Mrs Dickinson, now 78, was 52 when she was first diagnosed with breast cancer. She said being diagnosed with what her mother had died from hit her very hard.
“I knew something was wrong straight away. The nurse doing the mammogram had a look on her face…of course she couldn’t tell me anything, but I could tell,” she said.
“The next morning, Dr Fox’s clinic rang and said I needed to come in and see him. I have no idea what I did that day…I was in a bubble.
“Then the appointment came and Dr Fox told me what I already knew, I had breast cancer – a lump in my right breast. I cried and cried.
“My brother was 12 when mum was diagnosed and now I’d been diagnosed and I had a 12 year-old son. It was too much…I’d watched mum die and if she couldn’t beat it, I couldn’t beat it – that’s how I felt.”
But, Mrs Dickinson had the lump and the lymph nodes under her right arm removed and got to work beating the odds – all the while holding down her job at Bonlac in Timboon.
“I’d work on Monday until 2pm, then drive to Geelong for chemo and radiation treatments.
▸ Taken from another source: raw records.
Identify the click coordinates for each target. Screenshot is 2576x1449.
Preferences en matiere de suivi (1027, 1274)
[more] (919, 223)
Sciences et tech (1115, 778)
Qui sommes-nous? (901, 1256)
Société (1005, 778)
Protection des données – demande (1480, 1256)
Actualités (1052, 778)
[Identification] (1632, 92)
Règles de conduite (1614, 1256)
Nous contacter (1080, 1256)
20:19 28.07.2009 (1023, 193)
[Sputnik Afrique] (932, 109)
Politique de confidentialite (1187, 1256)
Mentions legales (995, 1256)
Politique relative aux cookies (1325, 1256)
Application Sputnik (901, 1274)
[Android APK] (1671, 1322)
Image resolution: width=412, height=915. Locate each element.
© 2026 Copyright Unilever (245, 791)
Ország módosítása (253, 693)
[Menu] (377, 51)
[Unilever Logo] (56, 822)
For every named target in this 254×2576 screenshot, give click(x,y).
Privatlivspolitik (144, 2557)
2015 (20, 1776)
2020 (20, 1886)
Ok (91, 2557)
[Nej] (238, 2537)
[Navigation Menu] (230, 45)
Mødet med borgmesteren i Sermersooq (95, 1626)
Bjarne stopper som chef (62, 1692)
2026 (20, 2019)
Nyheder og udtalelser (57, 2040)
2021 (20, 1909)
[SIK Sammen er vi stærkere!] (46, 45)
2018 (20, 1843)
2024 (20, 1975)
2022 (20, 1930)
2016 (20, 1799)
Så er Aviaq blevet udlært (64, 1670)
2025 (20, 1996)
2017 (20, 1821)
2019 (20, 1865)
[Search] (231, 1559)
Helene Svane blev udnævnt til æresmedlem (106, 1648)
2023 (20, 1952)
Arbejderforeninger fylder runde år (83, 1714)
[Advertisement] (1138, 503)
I’d stay at my father’s in Ocean Grove, then get the first appointment on the Tuesday morning, drive home, go to work and sleep at home in Newfield with my husband Norman.
“Then I’d work Wednesday until 2pm, drive to Geelong, have my treatment, stay at Ocean Grove, get treatment the next morning again, drive home, work, sleep at home, go to work Friday until 2pm and so on – it did this for a month to get treatment every day.”
Mrs Dickinson said she won the battle and for the best part of 10 years she lived a normal life with a mammogram every 12 months and twice-yearly checkups with her oncologist.
“Everything was good until 2004…I had my regular mammogram and in the space of 12 months, from the previous one when nothing was detected, I had another lump as big as a 20-cent piece,” she said.
“This one was in my left boob, and we did the whole thing again – surgery to remove it, chemotherapy and radiation.
“Unfortunately, Norman had been diagnosed with Multiple Myeloma, which is cancer of the blood platelets in bone marrow. He’d been at the Peter MacCallum centre in Melbourne for two months before I was diagnosed the second time and joined him there.
“So, our kids (David, Craig, Hayley and Stephen) had both parents at Peter Mac at the same time. Norman lost his battle with the mongrel, and I beat mine again.”
October is Breast Cancer Awareness Month, an annual campaign aimed at shinning a spotlight on the most common cancer among women.
Mrs Dickinson said if her story gave just one woman a little kick-along to go and get a mammogram, she was more than willing to share it and help raise awareness.
“I think there are other women like me, who have history in their family but don’t get a mammogram because they are too scared it could be bad news,” she said.
“I suppose I’m here saying that treatments are so much better than when my mother died and if you find out, it isn’t the death sentence it used to be and you can beat it.
“So, to all women, whatever your age, please feel your boobs. If there’s anything suspicious, get it checked out…early detection could save your life.”
Tracey Heeps
Posted at 21:05h, 26 OctoberThankyou for sharing you story Barb, Hearing a personal story is much more powerful than just seeing the statistics. Ill go before Christmas. Promise.
Sherryl mueller
Posted at 20:03h, 28 OctoberGood of you to share how you felt Barbara. I think we are all a bit scared of THAT thing.